Source data:
# # # # # # #

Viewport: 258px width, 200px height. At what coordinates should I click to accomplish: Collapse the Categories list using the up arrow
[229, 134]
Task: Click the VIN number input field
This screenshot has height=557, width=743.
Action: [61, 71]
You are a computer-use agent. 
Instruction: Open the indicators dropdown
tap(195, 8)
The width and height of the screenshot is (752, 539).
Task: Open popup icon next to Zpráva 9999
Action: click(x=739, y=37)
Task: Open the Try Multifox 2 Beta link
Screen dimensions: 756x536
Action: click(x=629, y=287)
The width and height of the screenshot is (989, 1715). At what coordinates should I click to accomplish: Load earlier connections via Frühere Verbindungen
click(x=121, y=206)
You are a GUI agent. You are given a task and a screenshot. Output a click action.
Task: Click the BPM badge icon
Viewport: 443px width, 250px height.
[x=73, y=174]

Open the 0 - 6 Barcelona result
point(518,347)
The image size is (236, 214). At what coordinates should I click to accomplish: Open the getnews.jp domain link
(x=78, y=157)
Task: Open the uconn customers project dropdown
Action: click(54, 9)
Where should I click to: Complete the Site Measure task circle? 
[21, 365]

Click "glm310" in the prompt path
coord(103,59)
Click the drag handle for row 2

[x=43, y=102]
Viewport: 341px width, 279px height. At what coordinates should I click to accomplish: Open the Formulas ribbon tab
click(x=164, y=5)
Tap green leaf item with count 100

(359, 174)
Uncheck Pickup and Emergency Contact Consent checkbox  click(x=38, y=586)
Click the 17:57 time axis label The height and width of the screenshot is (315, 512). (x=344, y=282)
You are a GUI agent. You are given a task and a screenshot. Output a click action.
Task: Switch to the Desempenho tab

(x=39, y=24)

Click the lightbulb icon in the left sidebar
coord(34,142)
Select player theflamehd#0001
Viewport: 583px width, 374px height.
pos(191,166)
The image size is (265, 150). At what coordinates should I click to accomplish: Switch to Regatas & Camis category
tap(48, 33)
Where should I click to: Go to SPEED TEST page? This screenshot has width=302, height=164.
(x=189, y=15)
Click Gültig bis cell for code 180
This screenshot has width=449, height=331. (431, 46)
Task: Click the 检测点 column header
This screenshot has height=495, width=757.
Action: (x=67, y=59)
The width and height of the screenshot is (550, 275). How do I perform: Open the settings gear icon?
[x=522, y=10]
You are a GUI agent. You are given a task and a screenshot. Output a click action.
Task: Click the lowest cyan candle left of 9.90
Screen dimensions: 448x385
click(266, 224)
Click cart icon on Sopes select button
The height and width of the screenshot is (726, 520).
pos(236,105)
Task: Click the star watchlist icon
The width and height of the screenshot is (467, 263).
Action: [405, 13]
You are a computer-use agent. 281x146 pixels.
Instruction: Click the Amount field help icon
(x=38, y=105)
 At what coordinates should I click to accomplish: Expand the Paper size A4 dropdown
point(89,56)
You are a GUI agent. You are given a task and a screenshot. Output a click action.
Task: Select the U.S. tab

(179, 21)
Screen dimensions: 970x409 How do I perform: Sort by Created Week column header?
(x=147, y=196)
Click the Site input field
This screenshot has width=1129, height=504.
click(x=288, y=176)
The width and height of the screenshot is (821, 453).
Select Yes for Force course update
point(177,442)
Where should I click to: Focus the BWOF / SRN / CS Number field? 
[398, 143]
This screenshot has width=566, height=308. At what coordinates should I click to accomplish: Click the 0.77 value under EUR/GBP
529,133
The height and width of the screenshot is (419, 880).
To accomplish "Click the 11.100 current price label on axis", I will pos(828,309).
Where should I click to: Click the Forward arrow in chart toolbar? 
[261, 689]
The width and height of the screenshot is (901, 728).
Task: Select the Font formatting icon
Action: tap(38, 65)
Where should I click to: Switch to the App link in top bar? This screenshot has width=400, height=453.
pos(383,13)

# # # # # # #

How to complete this task: Lines containing the string "input" in the entries above should be counted. State that number alone.

Your solution: 2